-------- EXTRACTED INFORMATION

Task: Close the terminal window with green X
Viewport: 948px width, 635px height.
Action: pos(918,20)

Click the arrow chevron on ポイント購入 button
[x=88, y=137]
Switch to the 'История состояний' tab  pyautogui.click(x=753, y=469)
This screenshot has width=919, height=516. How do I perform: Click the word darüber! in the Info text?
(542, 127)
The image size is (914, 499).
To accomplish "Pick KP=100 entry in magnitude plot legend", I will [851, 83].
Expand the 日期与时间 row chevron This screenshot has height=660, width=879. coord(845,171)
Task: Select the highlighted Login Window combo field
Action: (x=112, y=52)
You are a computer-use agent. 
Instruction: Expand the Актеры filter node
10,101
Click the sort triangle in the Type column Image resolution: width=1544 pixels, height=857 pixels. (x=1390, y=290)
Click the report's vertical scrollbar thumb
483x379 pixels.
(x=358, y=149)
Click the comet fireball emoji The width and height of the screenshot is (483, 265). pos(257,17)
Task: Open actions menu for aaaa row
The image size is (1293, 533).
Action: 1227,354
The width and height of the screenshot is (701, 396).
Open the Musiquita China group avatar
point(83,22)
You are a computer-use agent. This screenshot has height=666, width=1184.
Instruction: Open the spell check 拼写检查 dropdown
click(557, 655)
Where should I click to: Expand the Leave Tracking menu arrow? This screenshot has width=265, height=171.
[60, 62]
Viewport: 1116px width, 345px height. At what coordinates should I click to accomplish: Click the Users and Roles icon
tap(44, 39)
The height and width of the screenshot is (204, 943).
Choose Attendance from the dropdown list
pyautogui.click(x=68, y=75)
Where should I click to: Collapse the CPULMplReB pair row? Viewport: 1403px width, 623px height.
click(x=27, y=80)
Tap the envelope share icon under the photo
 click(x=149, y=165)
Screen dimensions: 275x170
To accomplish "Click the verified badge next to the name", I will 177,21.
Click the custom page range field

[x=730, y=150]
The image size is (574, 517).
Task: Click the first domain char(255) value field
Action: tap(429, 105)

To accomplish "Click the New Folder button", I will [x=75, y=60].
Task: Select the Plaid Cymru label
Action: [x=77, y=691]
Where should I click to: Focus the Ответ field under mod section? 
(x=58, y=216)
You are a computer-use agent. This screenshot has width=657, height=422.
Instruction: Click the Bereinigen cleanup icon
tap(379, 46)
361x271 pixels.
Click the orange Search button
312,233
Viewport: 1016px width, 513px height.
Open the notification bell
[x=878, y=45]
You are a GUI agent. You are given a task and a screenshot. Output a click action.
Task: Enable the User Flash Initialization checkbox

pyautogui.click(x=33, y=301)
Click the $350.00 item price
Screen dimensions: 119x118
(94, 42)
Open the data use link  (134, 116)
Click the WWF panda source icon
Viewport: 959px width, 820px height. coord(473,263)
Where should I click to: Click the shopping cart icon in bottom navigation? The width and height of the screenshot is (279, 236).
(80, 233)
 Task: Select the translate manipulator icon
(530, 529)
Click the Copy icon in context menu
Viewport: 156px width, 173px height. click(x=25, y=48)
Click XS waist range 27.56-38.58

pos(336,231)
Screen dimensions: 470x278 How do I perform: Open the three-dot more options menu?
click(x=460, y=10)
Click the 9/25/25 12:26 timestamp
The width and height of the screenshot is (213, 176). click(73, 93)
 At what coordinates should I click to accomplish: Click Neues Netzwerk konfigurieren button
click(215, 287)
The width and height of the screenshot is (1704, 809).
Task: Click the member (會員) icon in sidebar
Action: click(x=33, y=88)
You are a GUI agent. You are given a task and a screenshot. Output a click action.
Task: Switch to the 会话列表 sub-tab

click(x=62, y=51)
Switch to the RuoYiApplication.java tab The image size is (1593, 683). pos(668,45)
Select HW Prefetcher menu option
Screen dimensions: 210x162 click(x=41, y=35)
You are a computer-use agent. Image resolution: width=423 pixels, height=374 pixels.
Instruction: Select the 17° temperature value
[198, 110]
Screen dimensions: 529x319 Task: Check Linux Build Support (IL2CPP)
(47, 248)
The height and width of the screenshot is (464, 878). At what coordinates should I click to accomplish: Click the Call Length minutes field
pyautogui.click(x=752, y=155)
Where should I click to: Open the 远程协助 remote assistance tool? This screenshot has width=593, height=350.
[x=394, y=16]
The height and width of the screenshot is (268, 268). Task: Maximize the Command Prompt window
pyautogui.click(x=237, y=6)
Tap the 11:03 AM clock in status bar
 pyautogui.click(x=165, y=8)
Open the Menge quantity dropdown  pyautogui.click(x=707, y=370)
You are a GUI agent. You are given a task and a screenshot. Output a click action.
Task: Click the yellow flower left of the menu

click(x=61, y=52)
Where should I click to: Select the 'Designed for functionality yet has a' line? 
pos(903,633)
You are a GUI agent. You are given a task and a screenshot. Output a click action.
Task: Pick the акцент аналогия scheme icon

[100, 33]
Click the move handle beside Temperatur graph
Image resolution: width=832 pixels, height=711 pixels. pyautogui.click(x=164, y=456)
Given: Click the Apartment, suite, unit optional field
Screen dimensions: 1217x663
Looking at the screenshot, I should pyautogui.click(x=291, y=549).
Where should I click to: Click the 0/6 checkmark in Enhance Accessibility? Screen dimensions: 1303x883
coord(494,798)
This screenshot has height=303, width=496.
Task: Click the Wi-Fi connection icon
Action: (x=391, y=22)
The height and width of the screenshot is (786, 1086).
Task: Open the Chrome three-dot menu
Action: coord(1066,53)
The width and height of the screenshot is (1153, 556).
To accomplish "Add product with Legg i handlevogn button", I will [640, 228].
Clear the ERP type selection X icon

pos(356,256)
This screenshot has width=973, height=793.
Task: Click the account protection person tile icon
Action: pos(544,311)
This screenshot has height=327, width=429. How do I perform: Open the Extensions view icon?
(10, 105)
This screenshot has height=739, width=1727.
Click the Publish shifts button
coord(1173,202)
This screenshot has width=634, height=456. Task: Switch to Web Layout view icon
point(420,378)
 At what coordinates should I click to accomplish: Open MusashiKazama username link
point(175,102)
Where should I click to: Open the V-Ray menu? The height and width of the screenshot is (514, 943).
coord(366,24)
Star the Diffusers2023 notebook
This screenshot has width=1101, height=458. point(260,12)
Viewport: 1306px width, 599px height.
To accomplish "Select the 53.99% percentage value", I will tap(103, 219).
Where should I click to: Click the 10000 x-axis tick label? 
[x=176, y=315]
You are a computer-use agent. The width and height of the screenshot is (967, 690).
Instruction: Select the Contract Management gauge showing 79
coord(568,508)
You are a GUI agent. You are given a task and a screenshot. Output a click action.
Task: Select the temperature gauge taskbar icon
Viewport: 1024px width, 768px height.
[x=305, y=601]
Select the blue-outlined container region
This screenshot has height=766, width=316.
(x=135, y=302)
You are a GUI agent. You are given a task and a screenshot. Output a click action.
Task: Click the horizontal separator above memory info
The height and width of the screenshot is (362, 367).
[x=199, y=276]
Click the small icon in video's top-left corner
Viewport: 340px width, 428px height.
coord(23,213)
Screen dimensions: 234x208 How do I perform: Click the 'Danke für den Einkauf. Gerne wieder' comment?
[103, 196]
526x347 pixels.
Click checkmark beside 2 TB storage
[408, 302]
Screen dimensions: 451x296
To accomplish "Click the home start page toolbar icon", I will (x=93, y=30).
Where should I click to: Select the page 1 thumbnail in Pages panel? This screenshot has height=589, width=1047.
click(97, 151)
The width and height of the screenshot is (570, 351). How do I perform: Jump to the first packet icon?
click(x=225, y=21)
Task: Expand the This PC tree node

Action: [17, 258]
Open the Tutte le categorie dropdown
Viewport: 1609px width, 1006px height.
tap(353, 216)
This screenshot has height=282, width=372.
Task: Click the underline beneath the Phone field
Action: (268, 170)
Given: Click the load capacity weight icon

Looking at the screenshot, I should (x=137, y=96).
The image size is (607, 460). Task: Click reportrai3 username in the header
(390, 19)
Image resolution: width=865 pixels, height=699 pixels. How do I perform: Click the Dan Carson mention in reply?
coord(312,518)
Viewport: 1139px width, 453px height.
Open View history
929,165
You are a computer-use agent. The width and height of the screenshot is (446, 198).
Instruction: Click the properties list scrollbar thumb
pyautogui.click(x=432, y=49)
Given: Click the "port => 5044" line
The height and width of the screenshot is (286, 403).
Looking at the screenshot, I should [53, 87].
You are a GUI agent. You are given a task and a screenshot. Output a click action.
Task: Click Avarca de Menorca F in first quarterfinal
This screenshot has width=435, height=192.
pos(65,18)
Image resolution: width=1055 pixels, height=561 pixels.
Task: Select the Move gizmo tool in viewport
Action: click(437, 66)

----------------

TASK BRIEF:
Retype the records above, but only those lines that fall between the line containing "Click the arrow chevron on ポイント購入 button" and the line containing "The image size is (914, 499).", with both of those lines included, exactly as written.

ANSWER TO THE PROBLEM:
Click the arrow chevron on ポイント購入 button
[x=88, y=137]
Switch to the 'История состояний' tab  pyautogui.click(x=753, y=469)
This screenshot has width=919, height=516. How do I perform: Click the word darüber! in the Info text?
(542, 127)
The image size is (914, 499).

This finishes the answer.